RECORDS FOR PROCESSING:
┏━━
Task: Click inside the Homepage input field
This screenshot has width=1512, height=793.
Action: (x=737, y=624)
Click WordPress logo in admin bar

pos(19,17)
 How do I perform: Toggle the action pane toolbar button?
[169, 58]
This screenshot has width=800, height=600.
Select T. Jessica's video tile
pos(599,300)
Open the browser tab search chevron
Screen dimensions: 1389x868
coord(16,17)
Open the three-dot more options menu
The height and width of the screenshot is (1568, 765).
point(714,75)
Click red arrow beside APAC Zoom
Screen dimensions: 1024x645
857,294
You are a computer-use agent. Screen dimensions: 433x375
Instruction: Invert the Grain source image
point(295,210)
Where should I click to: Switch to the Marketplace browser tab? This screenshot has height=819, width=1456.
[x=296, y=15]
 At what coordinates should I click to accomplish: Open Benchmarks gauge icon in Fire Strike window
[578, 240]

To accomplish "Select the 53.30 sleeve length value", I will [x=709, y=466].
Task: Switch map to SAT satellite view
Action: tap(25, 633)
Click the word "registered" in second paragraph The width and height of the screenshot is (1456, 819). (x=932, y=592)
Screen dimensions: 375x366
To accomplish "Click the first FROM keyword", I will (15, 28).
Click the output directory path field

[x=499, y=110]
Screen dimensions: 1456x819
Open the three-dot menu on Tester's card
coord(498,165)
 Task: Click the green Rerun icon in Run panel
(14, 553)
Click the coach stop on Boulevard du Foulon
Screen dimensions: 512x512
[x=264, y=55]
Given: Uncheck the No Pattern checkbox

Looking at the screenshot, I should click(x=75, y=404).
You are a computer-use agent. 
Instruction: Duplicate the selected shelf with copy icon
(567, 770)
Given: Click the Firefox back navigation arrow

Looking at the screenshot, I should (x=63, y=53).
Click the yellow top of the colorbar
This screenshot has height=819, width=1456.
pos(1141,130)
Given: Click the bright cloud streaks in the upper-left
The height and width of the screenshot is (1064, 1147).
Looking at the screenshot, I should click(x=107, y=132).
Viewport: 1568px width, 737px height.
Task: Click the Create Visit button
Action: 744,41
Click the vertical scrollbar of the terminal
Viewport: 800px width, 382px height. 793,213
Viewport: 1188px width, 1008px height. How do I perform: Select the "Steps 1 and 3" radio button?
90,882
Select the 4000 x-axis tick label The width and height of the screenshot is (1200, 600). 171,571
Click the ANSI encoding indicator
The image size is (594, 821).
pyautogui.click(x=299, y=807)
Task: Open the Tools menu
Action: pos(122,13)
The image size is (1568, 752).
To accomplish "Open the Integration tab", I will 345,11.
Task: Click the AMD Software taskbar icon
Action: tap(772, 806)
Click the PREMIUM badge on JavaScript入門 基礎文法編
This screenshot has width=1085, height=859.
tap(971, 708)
┗━━
GIVEN TASK:
Print the entries starting at the line that contains "Select the 4000" and ending after the line that contains "Action: pos(122,13)", with both of those lines included, reproducing every line exactly as it appears.

ANSWER TO THIS TASK:
Select the 4000 x-axis tick label The width and height of the screenshot is (1200, 600). 171,571
Click the ANSI encoding indicator
The image size is (594, 821).
pyautogui.click(x=299, y=807)
Task: Open the Tools menu
Action: pos(122,13)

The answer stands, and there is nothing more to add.